Polly thought about all the people Camila had had as company on this catwalk, and all the people she would have. They were a long line. Polly had been one of them, for one week. She liked the idea of being a moment in the run of someone's career, the way Camila and the others would be a moment in hers.
A second person came out onto the catwalk, in a green ESO polo. Diego. He carried two thermoses of coffee. He handed one to Camila without saying anything. He nodded at Polly. He stood with them as the sun fully rose.
When it was up, Polly stretched her blue-teal wings. She lifted from Camila's shoulder. She circled the four domes once, very slowly, to fix them in her memory. The light off the white paint was almost too bright to look at directly.
Then she banked east, toward the Andes, and let the morning wind carry her up.
The Atacama dropped below her. The domes became four small white spots. Then they were gone. The desert spread out and out and out.
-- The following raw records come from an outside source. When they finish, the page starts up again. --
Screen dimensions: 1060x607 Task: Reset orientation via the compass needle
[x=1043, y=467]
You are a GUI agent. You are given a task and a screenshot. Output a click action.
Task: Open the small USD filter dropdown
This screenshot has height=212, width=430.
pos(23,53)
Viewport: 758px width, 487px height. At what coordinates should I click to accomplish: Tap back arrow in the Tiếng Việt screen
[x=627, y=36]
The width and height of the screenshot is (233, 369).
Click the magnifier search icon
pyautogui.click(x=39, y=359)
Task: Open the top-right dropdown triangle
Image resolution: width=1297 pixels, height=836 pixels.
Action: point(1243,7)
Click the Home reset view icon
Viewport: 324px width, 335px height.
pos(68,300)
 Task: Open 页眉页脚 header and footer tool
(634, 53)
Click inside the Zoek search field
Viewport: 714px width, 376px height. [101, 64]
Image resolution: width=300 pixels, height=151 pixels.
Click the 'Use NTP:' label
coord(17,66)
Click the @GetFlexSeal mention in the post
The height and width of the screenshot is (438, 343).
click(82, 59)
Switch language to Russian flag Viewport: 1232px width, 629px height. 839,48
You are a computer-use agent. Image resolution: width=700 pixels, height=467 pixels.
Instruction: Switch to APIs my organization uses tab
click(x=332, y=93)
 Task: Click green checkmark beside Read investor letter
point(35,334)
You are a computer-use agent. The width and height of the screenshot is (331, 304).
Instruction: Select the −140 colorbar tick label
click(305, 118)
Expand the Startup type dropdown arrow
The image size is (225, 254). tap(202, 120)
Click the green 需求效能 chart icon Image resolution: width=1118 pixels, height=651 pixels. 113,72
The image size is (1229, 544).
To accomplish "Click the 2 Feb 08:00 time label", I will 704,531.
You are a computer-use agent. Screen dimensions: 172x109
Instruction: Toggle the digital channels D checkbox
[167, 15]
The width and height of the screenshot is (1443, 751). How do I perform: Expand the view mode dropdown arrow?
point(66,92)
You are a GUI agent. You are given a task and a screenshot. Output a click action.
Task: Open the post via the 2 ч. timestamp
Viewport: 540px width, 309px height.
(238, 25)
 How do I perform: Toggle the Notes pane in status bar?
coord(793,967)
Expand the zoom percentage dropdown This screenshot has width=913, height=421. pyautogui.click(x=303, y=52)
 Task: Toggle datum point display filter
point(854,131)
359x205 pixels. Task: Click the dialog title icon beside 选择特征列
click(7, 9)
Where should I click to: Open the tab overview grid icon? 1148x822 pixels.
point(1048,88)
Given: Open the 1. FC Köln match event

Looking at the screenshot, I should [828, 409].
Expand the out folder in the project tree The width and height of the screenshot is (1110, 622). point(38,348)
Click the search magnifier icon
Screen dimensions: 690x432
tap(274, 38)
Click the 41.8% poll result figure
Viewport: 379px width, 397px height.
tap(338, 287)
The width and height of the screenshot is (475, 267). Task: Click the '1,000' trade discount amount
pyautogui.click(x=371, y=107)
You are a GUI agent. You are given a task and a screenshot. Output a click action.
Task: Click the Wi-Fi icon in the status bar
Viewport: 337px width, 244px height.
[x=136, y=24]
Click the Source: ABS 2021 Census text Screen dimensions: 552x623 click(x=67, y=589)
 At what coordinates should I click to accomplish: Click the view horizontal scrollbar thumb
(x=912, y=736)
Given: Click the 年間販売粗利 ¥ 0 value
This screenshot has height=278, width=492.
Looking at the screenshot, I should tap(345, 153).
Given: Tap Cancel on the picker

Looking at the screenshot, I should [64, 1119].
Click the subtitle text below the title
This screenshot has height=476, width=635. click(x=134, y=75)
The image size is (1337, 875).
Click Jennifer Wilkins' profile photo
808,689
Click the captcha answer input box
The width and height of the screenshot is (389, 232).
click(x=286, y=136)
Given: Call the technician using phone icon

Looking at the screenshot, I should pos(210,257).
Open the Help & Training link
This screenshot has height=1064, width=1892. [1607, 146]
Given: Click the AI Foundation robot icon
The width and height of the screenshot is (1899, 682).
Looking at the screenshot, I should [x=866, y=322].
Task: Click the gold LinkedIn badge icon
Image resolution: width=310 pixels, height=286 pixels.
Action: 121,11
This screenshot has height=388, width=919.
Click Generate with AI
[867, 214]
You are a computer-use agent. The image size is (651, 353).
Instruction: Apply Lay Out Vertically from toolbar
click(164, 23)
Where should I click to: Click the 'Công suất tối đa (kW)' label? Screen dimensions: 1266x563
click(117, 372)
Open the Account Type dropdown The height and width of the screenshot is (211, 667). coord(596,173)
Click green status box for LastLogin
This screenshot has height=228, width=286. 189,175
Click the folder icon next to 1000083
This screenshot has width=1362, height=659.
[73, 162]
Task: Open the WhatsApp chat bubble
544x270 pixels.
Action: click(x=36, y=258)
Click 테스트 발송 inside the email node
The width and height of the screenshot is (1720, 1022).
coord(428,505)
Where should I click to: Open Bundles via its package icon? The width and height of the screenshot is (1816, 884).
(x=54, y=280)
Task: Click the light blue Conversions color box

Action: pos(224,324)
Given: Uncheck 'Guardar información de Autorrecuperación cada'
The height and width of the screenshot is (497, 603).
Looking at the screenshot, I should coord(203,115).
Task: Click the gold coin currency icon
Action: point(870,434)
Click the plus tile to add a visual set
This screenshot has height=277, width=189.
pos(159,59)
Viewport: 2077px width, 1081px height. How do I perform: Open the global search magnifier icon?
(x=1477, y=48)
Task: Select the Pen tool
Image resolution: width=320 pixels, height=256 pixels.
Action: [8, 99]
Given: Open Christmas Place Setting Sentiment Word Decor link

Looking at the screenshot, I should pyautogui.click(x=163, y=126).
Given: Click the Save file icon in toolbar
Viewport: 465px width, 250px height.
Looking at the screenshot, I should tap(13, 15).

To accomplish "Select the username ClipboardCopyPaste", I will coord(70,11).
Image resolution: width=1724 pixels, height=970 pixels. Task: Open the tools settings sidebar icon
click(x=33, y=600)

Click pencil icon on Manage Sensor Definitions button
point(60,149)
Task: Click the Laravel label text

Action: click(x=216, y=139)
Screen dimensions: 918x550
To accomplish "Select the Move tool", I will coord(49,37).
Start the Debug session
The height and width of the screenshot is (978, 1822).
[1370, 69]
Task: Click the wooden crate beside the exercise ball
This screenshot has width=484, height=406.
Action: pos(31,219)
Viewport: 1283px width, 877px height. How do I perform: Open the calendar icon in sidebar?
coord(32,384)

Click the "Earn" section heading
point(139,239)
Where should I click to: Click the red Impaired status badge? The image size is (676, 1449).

She could see, very far on the eastern horizon, the volcanoes of the Andes, and beyond them, the great green smudge of the Amazon basin starting.
She thought, as she flew, about how the light from a galaxy forty-seven million years away had been waiting in the air around her all night. She thought about a small black beetle drinking fog three weeks late. She thought about Camila on her catwalk, ready to do it all again tomorrow.
She pointed her beak toward whatever was next.